11.3 Bioinformatics Tools and Techniques for Integration of Multi-OMICS Data

Due to availability of large-scale multi-omics data and their availability in public domain, e.g., in the form of various databases and repositories, poses a major challenge for bioinformatics community for integrating different tools and techniques so that one can draw biologically useful inferences because the use of only one approach at a time cannot lead to understand the defense mechanism robustly. Even after having lots of development in this area, integration of heterogeneous omics data to draw meaningful biological inferences is a major challenge (Keurentjes et al. 2011). However, to develop ultimate products like climate-smart cultivars, efficient integration of different tools, techniques, and approaches appears to be a promising strategy. For example, GWAS and QTL mapping both identify a genomic region or marker that is associated with underlying trait of interest and further in discovering the candidate genes. As the use of RNAseq data with gene expression profiles gives an idea about the functions of unknown genes. So, relating GWAS and QTL with their respective transcriptome will give the clue to identify differentially expressed candidate genes.

There are large number of user-friendly computational platforms are developed for the integration of multi-omics data (Table 11.1). Details of such few tools and software are given in Table 11.1.

Table 11.1 Computational platforms used for the integration of multi-omics data

11.4 Concluding Remarks

The recent developments in modern high-throughput sequencing technologies have flooded the web with the availability of biological data from various platforms.
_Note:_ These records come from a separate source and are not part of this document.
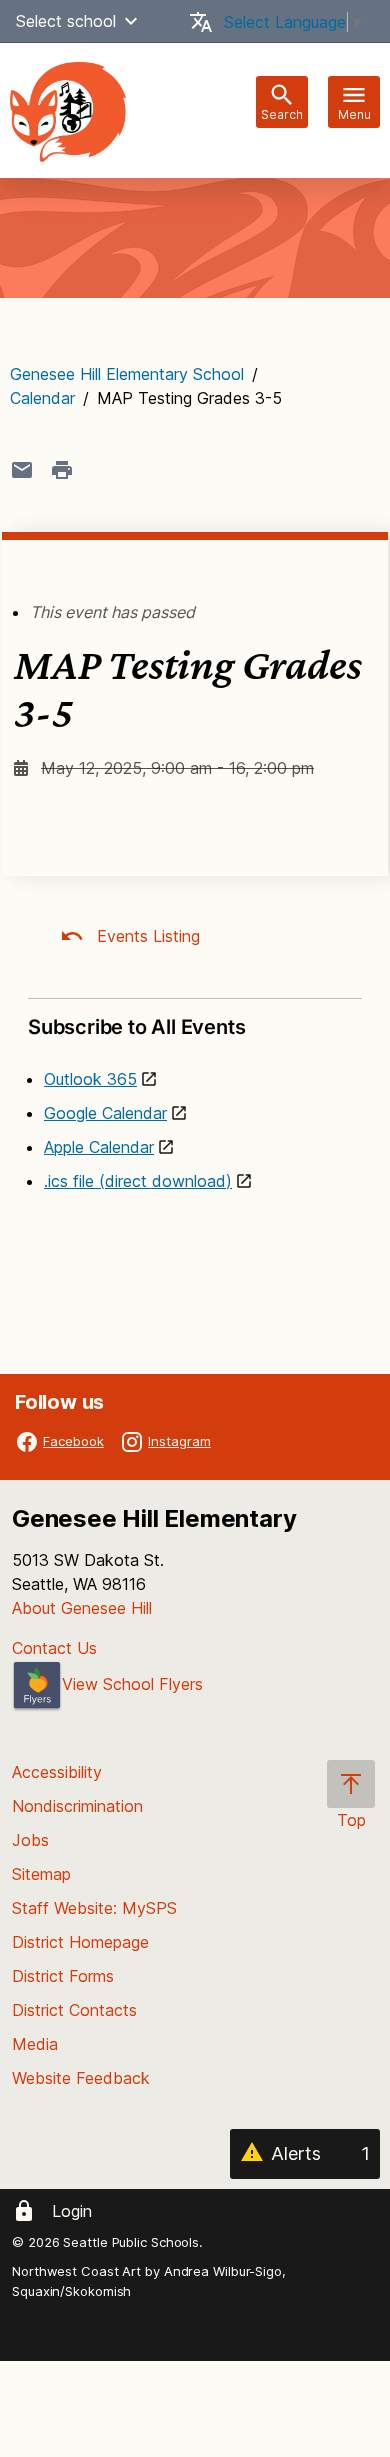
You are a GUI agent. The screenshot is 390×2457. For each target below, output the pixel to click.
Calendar (42, 398)
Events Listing (146, 936)
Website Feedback (81, 2078)
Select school (66, 21)
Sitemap (41, 1874)
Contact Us (54, 1648)
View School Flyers (132, 1684)
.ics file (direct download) (138, 1181)
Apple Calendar (99, 1147)
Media (35, 2044)
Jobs (30, 1840)
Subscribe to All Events (136, 1027)
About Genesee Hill (82, 1608)
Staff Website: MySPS (94, 1908)
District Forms (63, 1976)
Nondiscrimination (77, 1806)
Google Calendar (105, 1113)
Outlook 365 (90, 1079)
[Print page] (62, 470)
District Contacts (74, 2010)
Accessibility (57, 1772)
Recent efforts for development in integrating omics data are not sufficient in understanding such vast biological data. However, the integrative system-based approach, i.e., integrating multi-omics data generated from heterogeneous platforms, using various bioinformatics tools, techniques, and approaches, is the only solution to this problem of understanding and finding meaningful biological conclusions. Although efficient adaptation of bioinformatics tools and techniques depends on their availability and user-friendly manner. So, there is a need to develop more user-friendly and easy-to-use bioinformatics tools and pipelines for end users, such as accessibility, easy to use tutorials and manuals, and interactive options to analyze multi-platform data. This will help the researchers to understand the biological system in a more realistic way, and will definitely help to translate this understanding to develop better crop varieties with improved defense mechanisms.